Cohere Python SDK
Official Python SDK for Cohere API. Has two coexisting client classes: Client (v1, legacy) and ClientV2 (v2, current). Most LLM-generated code uses v1 patterns. The Generate endpoint is deprecated. model is now required in all v2 calls.
Warnings
- breaking Generate endpoint (co.generate()) deprecated as of Aug 26, 2025. Calls will fail after sunset.
- breaking model is a required parameter in all v2 API calls. Omitting it raises an error. v1 had a default model fallback.
- breaking preamble parameter removed in v2. System instructions must be passed as a system role message.
- breaking conversation_id removed in v2. Cohere no longer manages chat history server-side.
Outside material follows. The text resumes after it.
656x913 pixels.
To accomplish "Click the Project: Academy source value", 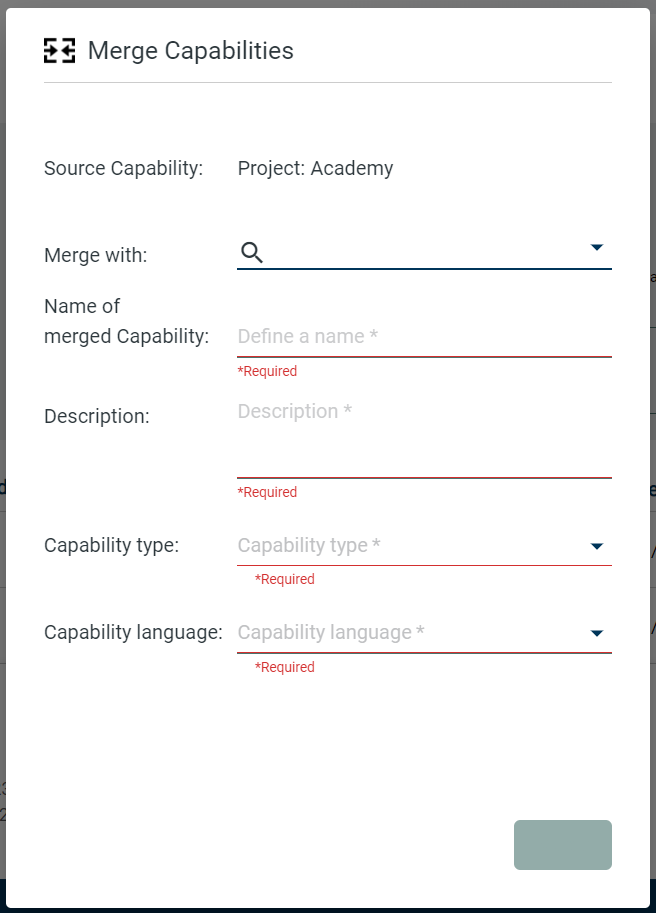I will 315,168.
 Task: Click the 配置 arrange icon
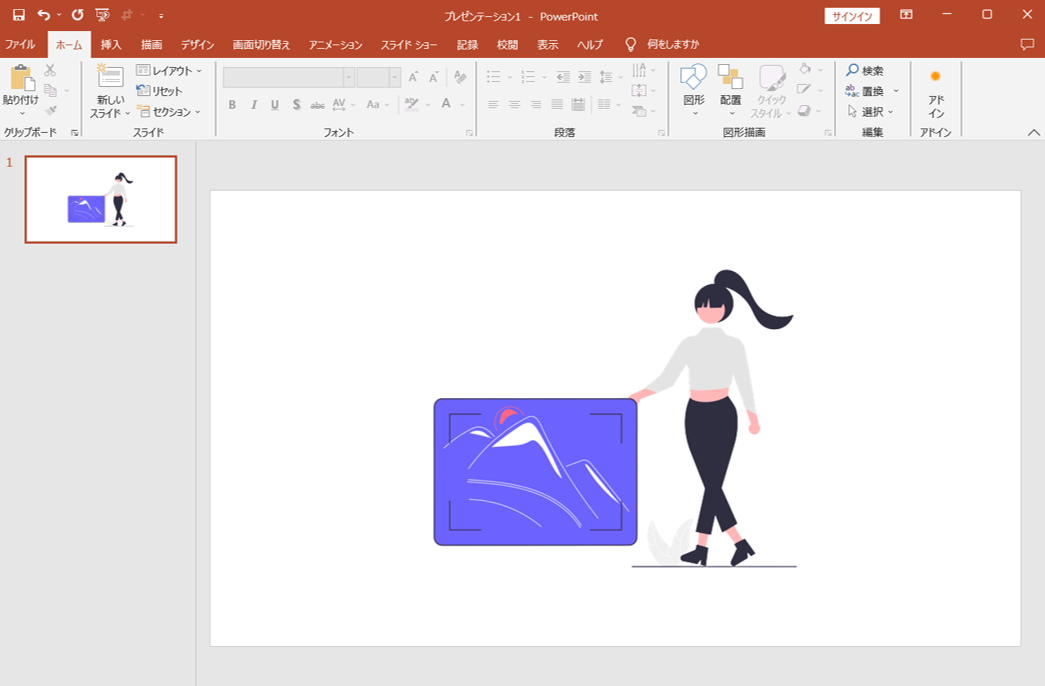(730, 80)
- breaking connectors (built-in RAG) removed in v2. Web search now requires passing a web search tool explicitly.
- breaking rerank v2 deprecated. Use rerank v3.5.
- gotcha Response text access changed between v1 and v2. v1: response.text. v2: response.message.content[0].text. Mixing clients and response patterns is the most common error.
- gotcha num_generations, stop_sequences, logit_bias, and truncate parameters from Generate are not supported in Chat. No direct equivalent for num_generations.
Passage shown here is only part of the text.